From the data below, copy exactly the lines that lie between the one holding "Versand (63, 1167)" and the one holding "MENU (374, 20)", including both, and nothing more.

== Extracted information

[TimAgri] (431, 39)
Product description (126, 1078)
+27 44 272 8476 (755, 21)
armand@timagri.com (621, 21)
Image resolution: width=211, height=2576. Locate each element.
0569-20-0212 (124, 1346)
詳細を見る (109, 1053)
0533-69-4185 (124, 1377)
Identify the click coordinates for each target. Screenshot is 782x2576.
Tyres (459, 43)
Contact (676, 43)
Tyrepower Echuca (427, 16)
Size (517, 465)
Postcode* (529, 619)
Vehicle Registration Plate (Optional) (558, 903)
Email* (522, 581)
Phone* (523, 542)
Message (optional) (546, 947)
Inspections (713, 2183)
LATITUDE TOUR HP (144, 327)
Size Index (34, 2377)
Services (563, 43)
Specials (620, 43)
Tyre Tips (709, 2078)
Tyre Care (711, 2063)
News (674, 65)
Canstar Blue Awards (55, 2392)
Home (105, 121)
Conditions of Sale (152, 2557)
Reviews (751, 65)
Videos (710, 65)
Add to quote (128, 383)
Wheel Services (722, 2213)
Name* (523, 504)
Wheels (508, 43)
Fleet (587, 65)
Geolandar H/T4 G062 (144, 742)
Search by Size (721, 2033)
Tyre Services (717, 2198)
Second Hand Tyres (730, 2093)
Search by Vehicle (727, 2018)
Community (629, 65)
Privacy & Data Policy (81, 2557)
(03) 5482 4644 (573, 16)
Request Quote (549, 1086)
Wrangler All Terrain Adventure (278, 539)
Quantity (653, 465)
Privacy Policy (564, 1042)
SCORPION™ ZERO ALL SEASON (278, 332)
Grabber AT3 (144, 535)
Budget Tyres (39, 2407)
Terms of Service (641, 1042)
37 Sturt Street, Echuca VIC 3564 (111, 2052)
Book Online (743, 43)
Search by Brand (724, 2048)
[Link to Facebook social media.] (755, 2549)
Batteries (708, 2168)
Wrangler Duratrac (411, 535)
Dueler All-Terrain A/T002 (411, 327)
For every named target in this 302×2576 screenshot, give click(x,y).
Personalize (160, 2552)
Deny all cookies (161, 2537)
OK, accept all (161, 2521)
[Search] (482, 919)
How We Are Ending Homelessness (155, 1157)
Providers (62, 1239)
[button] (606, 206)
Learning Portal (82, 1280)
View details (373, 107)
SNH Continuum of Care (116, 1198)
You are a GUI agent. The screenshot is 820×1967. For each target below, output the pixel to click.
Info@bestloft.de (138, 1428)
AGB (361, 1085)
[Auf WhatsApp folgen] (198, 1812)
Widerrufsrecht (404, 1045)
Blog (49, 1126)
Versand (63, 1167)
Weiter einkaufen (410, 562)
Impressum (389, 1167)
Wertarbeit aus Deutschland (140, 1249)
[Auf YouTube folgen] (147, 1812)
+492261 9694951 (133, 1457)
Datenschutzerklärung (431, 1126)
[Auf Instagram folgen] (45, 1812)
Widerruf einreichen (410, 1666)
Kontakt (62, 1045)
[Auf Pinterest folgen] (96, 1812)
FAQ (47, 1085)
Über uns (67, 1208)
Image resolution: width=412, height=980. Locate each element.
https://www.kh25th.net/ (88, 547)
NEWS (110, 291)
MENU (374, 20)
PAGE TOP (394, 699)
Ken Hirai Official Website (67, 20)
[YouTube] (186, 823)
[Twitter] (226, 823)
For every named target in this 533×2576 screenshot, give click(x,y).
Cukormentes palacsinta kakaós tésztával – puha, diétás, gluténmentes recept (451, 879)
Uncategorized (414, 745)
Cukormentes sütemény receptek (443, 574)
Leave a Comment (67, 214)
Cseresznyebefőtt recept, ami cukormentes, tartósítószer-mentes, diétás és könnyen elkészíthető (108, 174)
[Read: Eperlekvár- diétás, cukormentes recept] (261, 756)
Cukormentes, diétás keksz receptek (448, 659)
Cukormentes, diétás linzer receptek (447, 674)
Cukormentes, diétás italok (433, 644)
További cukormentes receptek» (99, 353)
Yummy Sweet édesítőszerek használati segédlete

====

◆ **Task answer**
Versand (63, 1167)
Weiter einkaufen (410, 562)
Impressum (389, 1167)
Wertarbeit aus Deutschland (140, 1249)
[Auf YouTube folgen] (147, 1812)
+492261 9694951 (133, 1457)
Datenschutzerklärung (431, 1126)
[Auf Instagram folgen] (45, 1812)
Widerruf einreichen (410, 1666)
Kontakt (62, 1045)
[Auf Pinterest folgen] (96, 1812)
FAQ (47, 1085)
Über uns (67, 1208)
Image resolution: width=412, height=980. Locate each element.
https://www.kh25th.net/ (88, 547)
NEWS (110, 291)
MENU (374, 20)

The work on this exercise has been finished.